» PROBLEM TO WORK ON
For this exercise, copy exactly the lines below from the one with "Click the S icon in the title bar" through the one with "Click the MINI brand logo" and leave out the pictures.

··· DATASET ···

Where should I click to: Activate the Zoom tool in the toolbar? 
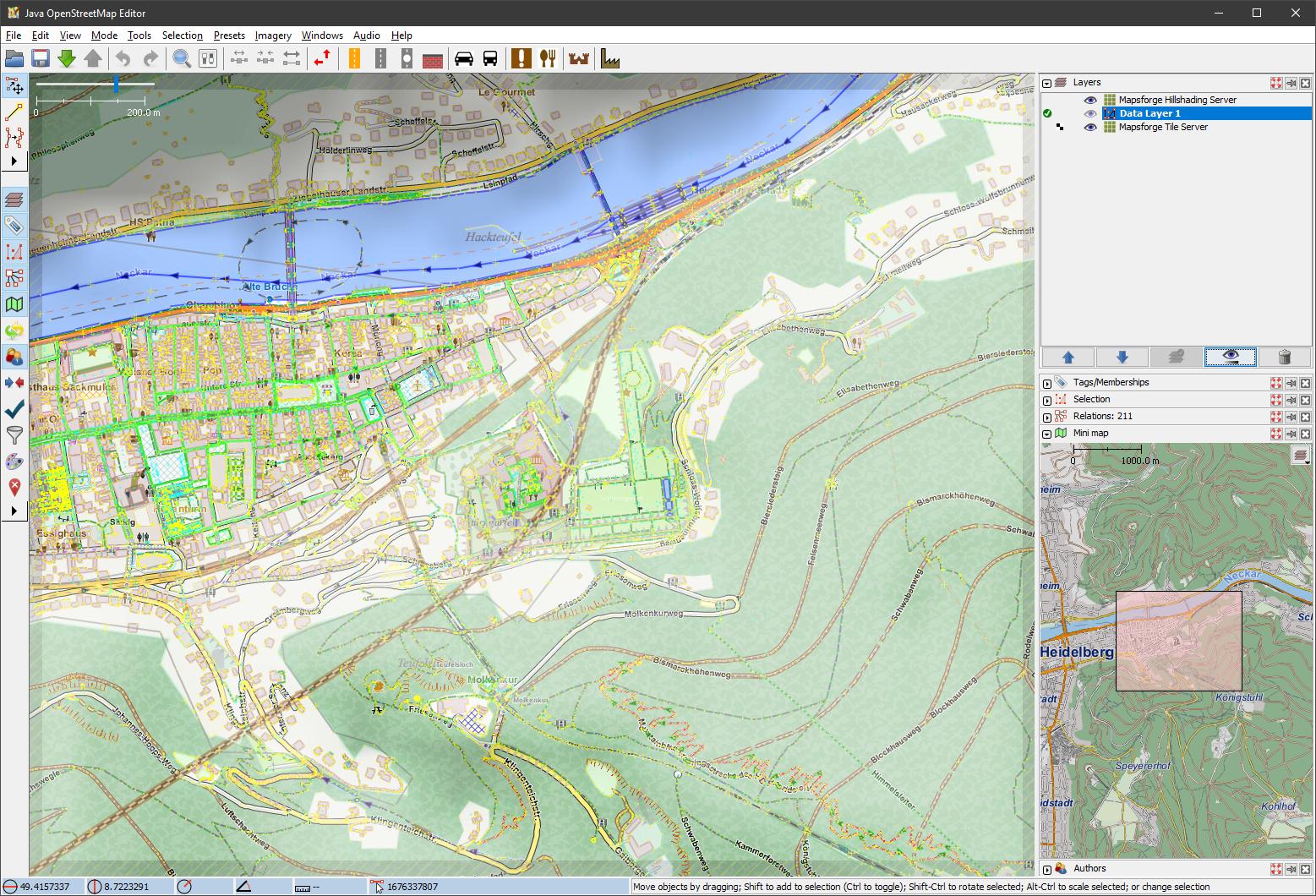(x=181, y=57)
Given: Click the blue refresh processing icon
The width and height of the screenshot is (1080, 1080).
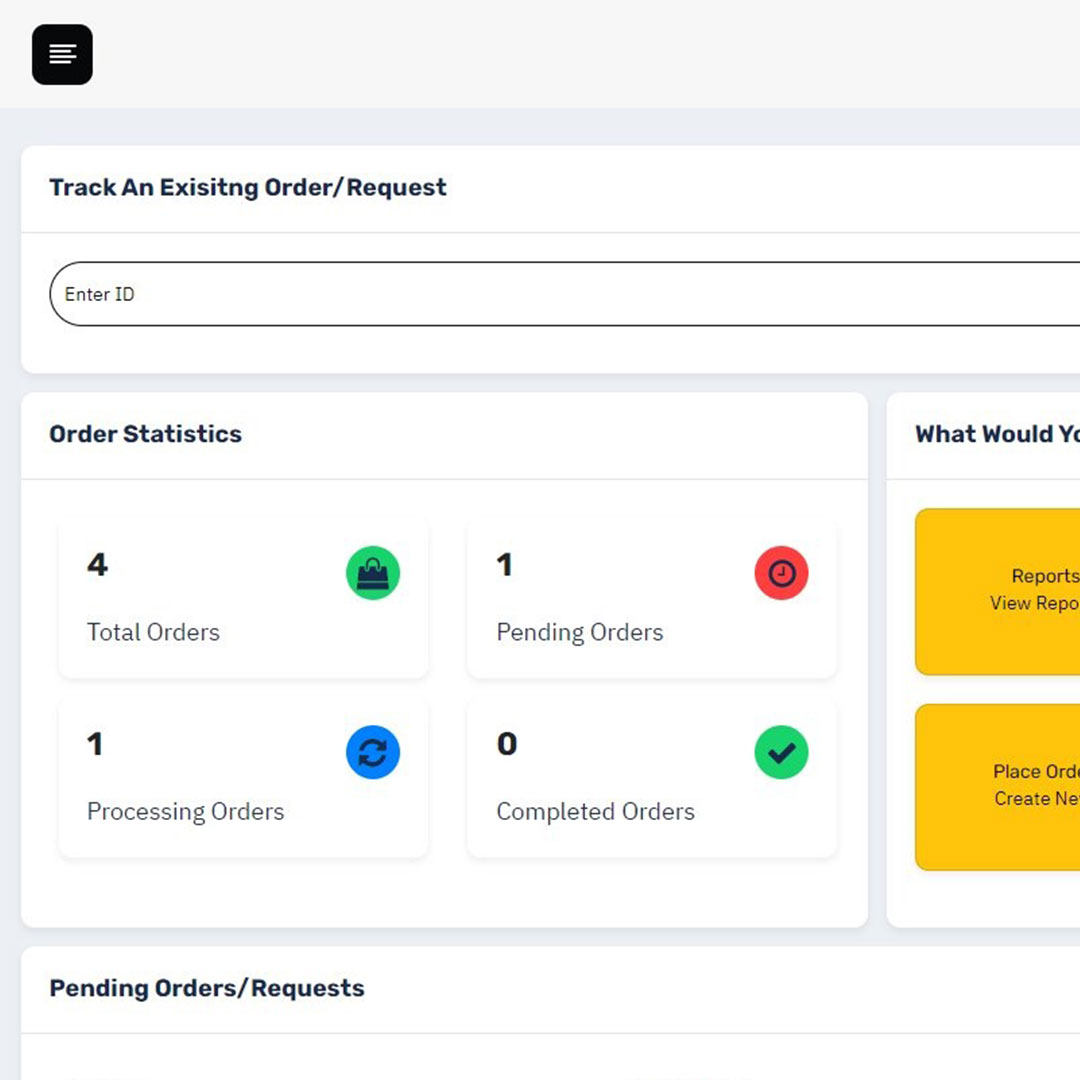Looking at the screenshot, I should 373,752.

···
··· DATASET ···

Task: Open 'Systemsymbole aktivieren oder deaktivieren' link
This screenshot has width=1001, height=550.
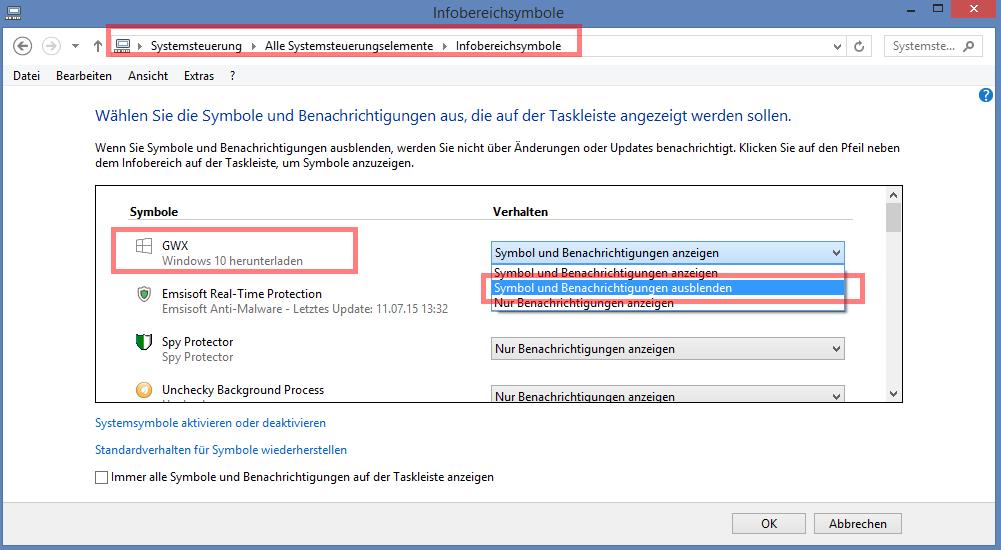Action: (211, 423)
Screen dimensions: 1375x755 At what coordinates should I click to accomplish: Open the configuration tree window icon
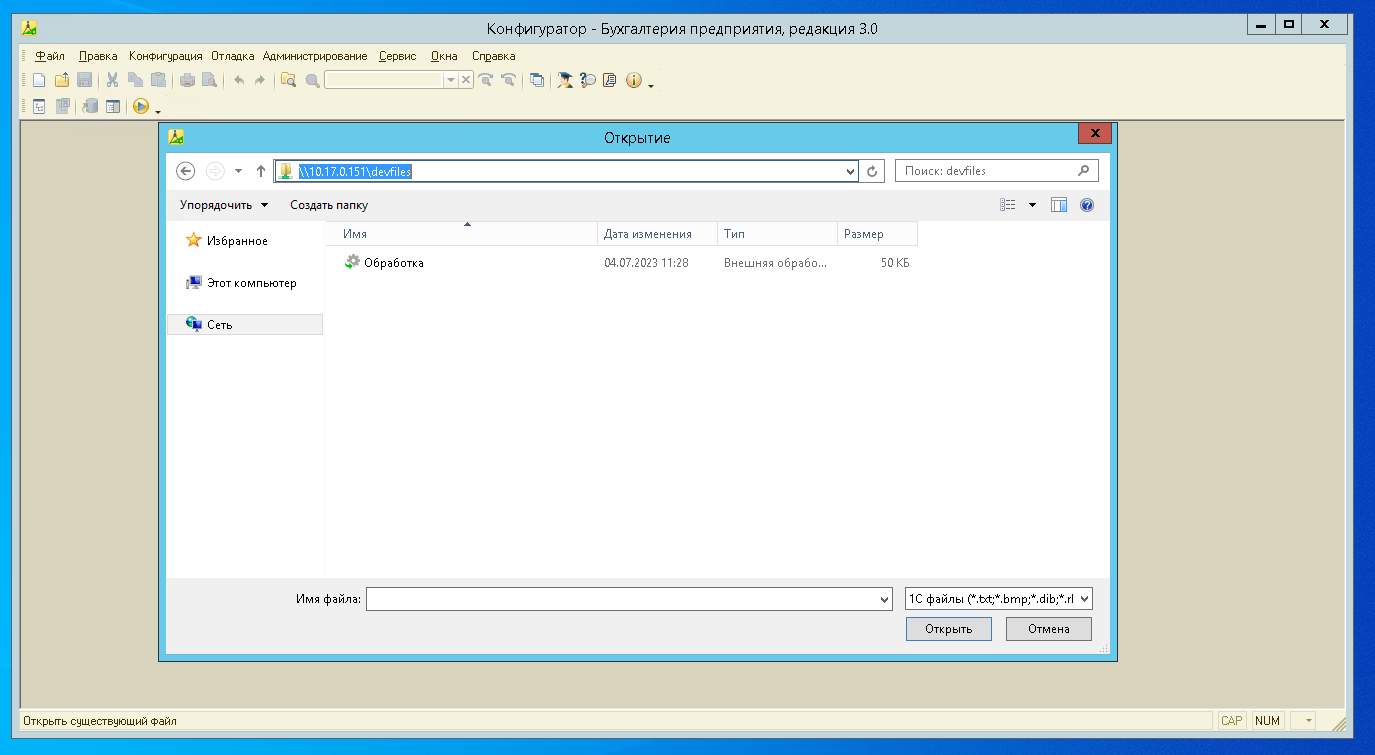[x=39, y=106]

···
··· DATASET ···

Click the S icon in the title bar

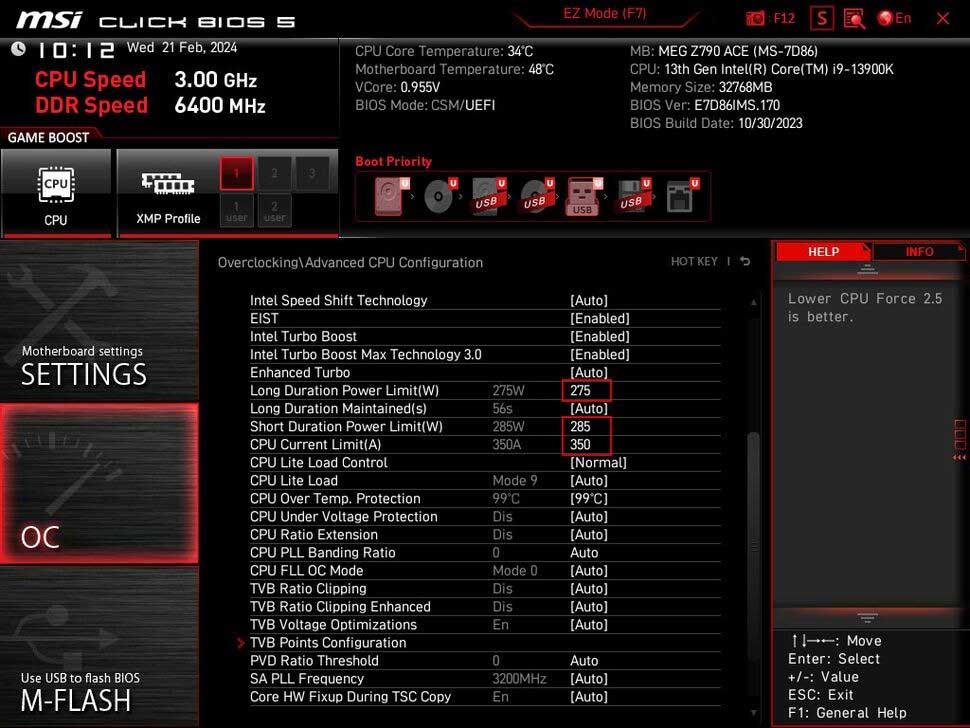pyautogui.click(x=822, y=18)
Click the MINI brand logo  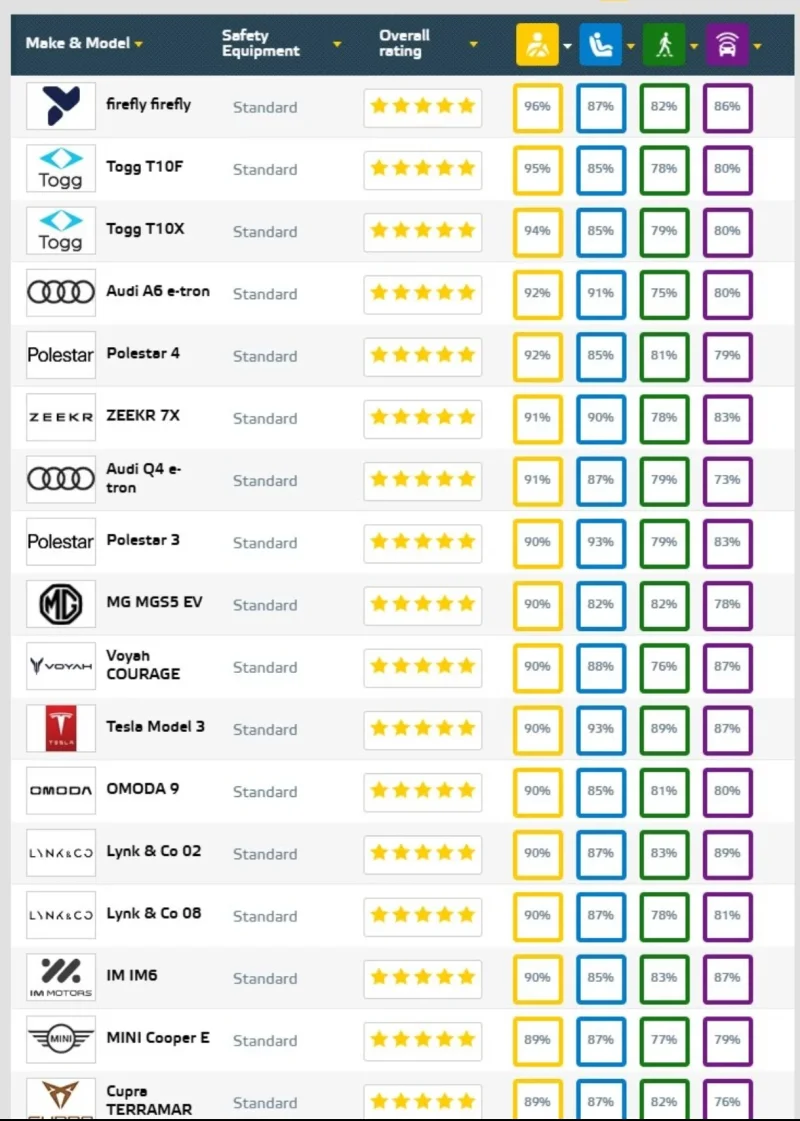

···

» FINISHED TASK
Click the S icon in the title bar

pyautogui.click(x=822, y=18)
Click the MINI brand logo  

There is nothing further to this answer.